Miqui Puig y Jorge Flo me persiguen

Hoy he tenido un sueño raro de cojones.

En primer lugar, aparecían Miqui Puig y Jorge Flo… bizarrismo puro y duro. Por alguna extraña razón, estaba yo por el Alcampo a las diez de la noche, cuando de pronto una voz femenina anunciaba el cierre de los grandes almacenes y del propio supermercado. Apagadas totalmente las luces, una masa de gente y yo salíamos en plan estampida por una salida de emergencia.

*¿No había puertas normales? ¿Por qué apagar de pronto y no dejar al menos una lucecilla? ¿Las dependientas vivían en el centro comercial?*

Al salir, aquello era el Polígono Industrial del Pla de la Vallonga (?) y me encontraba con un ex-compañero de clase al que detesto. De pronto un pastor alemán y su dueño neonazi pasan por mi lado. El perro se me lanza y a pesar de que noto que me está mordiendo, yo ni sangro (soy asín).

Por miedo al perro, doy un par de pasos hacia atrás y me choco contra el susodicho ex-compañero, quien me da un empujón y me deja en medio de la carretera.

*Ahora entendéis por qué lo detesto*

Incomprensiblemente, trato de volver al centro comercial, que sigue estando a pesar de ser una zona industrial. Como es obvio, la puerta está cerrada, pero yo me empeño y sigo queriendo entrar. Aquí es cuando entran en escena Miqui Puig y Jorge Flo, los cuales amablemente me ayudan a abrir la puerta.

Yo les doy las gracias y entro; todo sigue a oscuras, y como soy muy lista, me tropiezo y me caigo al suelo, que ahora está bañado de una sustancia que quiero creer que son natillas de chocolate. Para mi sorpresa, los dos tipos me han seguido todo el trayecto.

Aquí hay una laguna.

Aparezco yo, en camisón rosa y zapatillas de deporte (*Para salir corriendo, ¿tal vez?), al más puro estilo Lily Allen de palo. Estoy en la calle de antes, y Miqui Puig y Jorge Flo siguen a mi lado. Intento volver a entrar pero esta vez es del todo imposible (?). Miro el reloj (*Que antes no tenía*) y veo que son casi las seis de la mañana. Como no tengo nada que hacer, empiezo a morderme el pelo (??).

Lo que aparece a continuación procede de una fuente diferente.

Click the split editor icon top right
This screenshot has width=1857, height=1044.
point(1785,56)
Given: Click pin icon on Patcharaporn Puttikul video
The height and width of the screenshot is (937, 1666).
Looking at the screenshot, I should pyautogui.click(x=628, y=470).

Pasado un rato, Miqui y Jorge Flo me declaran su amor pasional y yo estoy con cara de baldosa. Vuelvo a mirar la hora y son las diez menos cuarto de la mañana. Al darme la vuelta, compruebo que el centro comercial ha vuelto a abrir sus puertas, pero no hay nadie. Consigo entrar dentro y veo que una familia vive allí.

Están entre Pimkie y la tienda de Mayoral, sentados en un sofá estilo Vichy (como los zapatos que tenemos iguales) todo roñoso. Un señor gordo y anciano me mira desde el sofá, y pronto recogen los bártulos. Al darme la vuelta, me doy cuenta de que Miqui y Flo siguen conmigo y no se han largado todavía.

No recuerdo nada más del sueño (y de esto me he ido acordando durante todo el día, ¿eh?), pero desde luego no quiero más… Es probable que el hecho de estar en el centro comercial venga por mis ansias de rebajas. Que el detestable compañero de clase apareciera porque, de hecho, la última vez que fui al Alcampo me lo encontré. Obviamente, Miqui y Flo salieron de mis horas delante de la tele, pero… ¿qué pintaba el pastor alemán y el dueño neonazi?